In late October I took the train to New York to meet my friends Kathy and Adam from Chicago, where we went as a trio to see the revival of Stephen Sondheim and George Furth’s Merrily We Roll Along, directed by the brilliant Maria Friedman, who finally, forty years after the show debuted as a notorious Broadway flop, found the secret of making the show work. The story, moving backward in time, depicts the dissolution of a friendship shared by Mary (a novelist who becomes a bitter alcoholic), Charlie (a playwright and one-time collaborator with the third member of the group), and Franklin, a gifted composer who sells out his art for the sake of money. Past productions presented the show as the story of this trio. Friedman’s epiphany was to focus it on Franklin alone.

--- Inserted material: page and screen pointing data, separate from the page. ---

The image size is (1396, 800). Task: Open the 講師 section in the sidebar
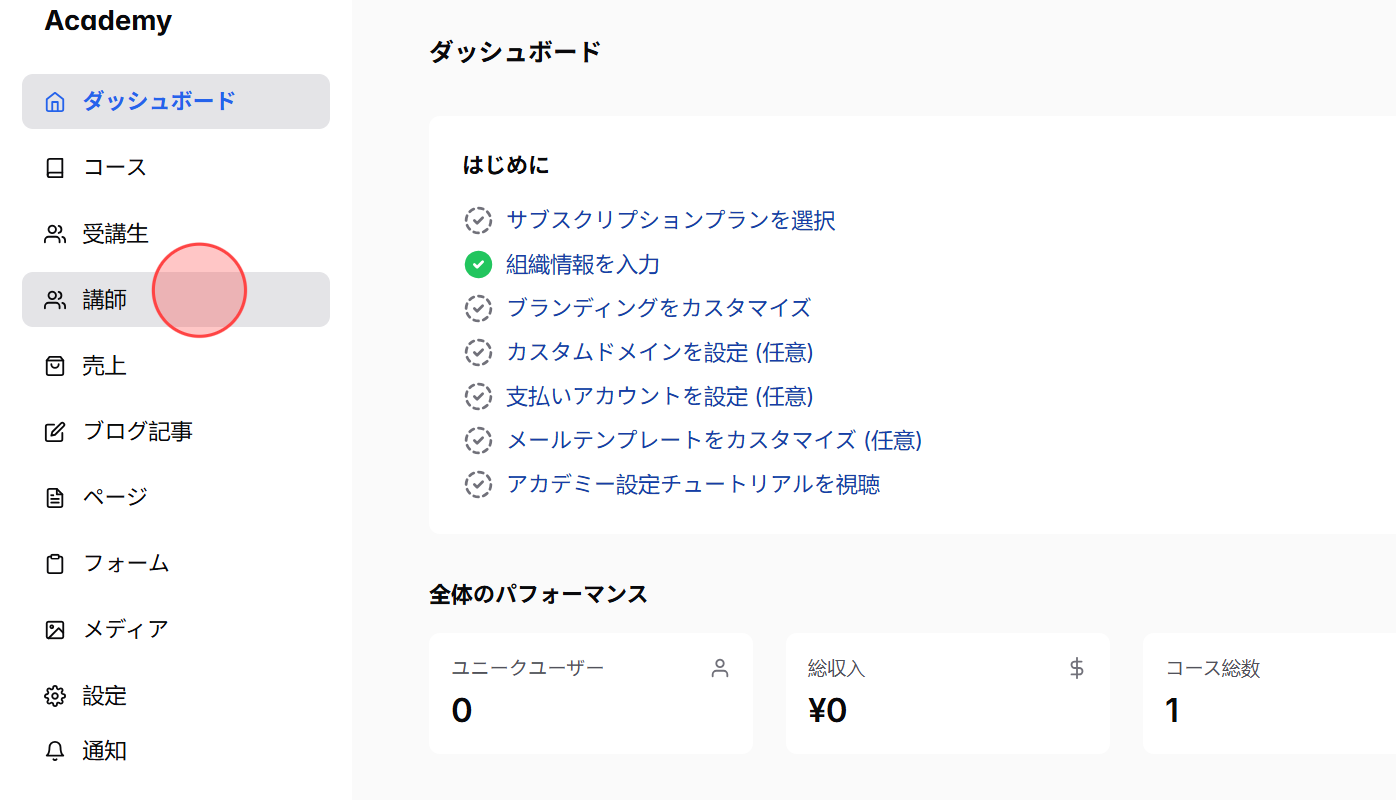tap(100, 299)
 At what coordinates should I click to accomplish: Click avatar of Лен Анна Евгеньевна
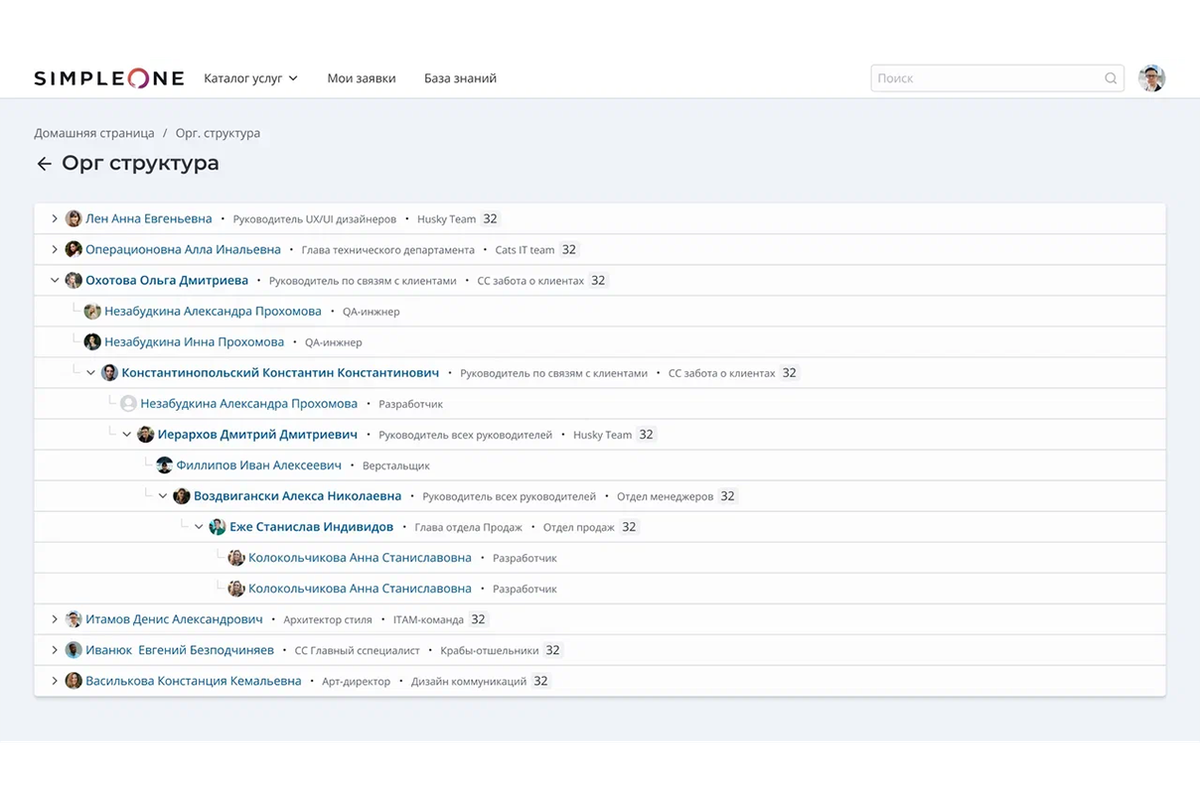(x=73, y=219)
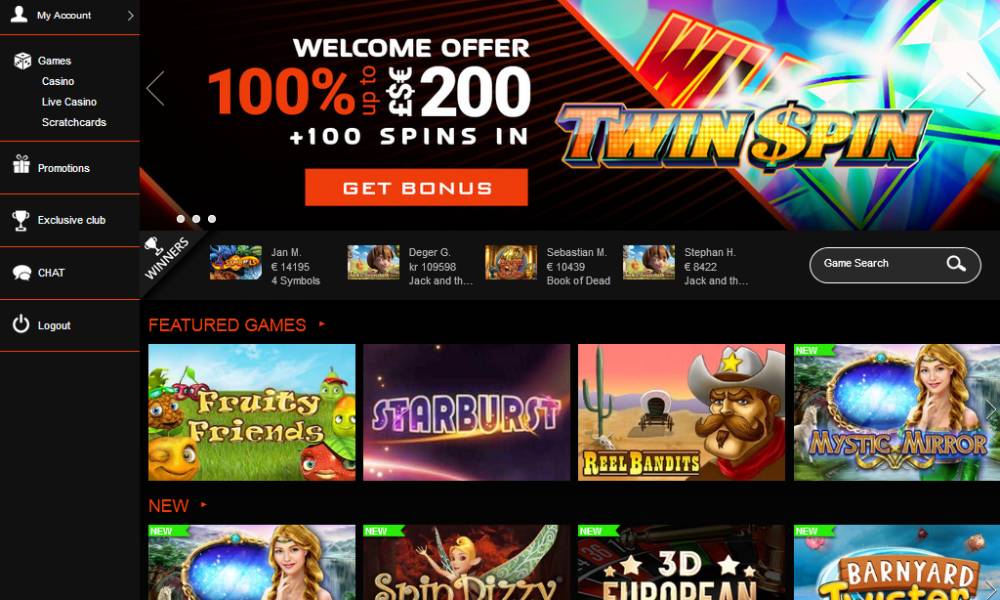This screenshot has width=1000, height=600.
Task: Click the Exclusive club trophy icon
Action: 21,221
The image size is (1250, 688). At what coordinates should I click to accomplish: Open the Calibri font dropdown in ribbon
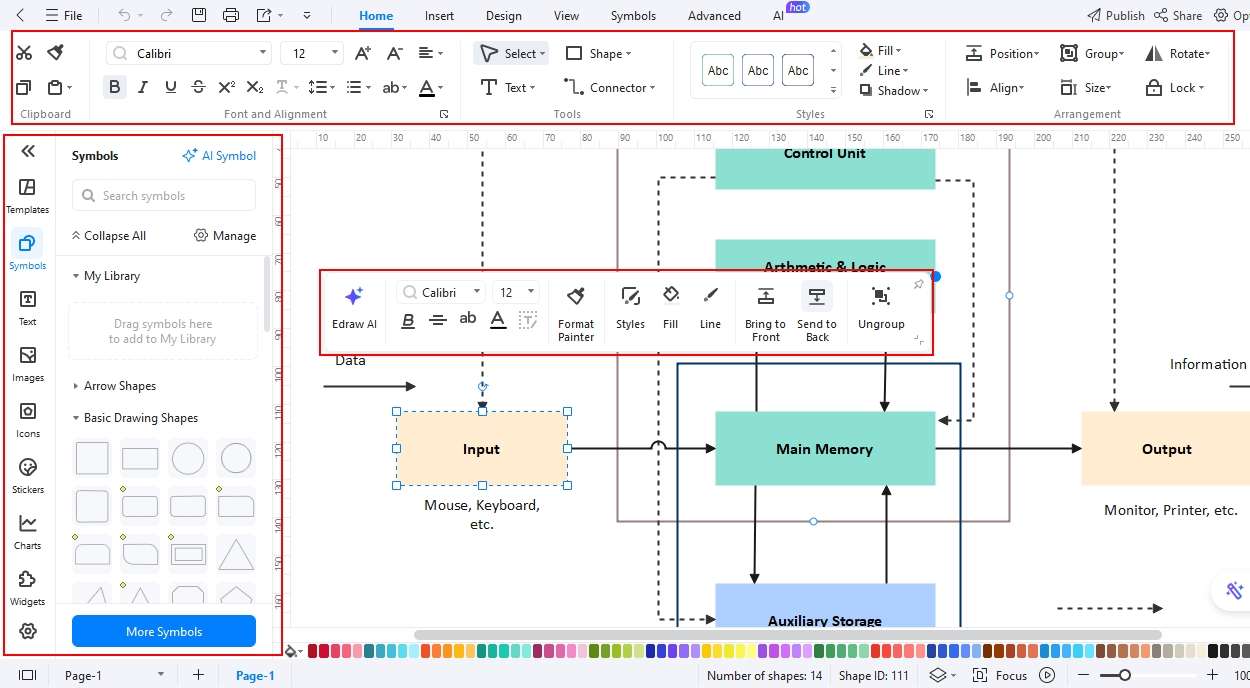189,53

The play becomes his bitter memory of how his promising career began and how it, his marriages, and his friendships came to ruin.

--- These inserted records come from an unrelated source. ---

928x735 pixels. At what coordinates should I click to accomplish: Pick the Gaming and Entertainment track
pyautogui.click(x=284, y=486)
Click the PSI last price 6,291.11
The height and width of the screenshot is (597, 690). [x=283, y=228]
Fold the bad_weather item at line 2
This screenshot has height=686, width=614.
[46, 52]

There were multiple pleasures in the production. First of all, the three principal actors (Lindsay Mendez, Daniel Radcliffe, and Jonathan Groff) were all perfect in roles that demanded a lot physically as well as emotionally and artistically. The three have made the rounds of talk shows and have thus demonstrated to the world their personal chemistry. But they are all quite adept at delivering those Sondheim melodies with those intricate Sondheim lyrics. Sondheim is, after all, the genius here in this backward-moving show. He has written reprises to appear in the before the actual musical number comes up; he has written a clever pastiche of a review song typical of what we would experience in a 1960’s-era Greenwich Village cabaret; he has given us a stirring ode to friendship and a wry, very hummable song about how he doesn’t write hummable tunes and an ironic anthem to close the action just as the characters are at their youngest, most idealistic, most purely joyful selves. Sondheim delivered the songs, and he was well served by the entire cast. I offer a particular salute to Daniel Radcliffe, who could, if he wished, retire and spend his life milking his fame as Harry Potter but who instead challenges himself with eight shows a week of live theater. Good for you, Mr. Radcliffe, and kudos to your spotlight-sharers Mr. Groff and Ms. Mendez for good measure.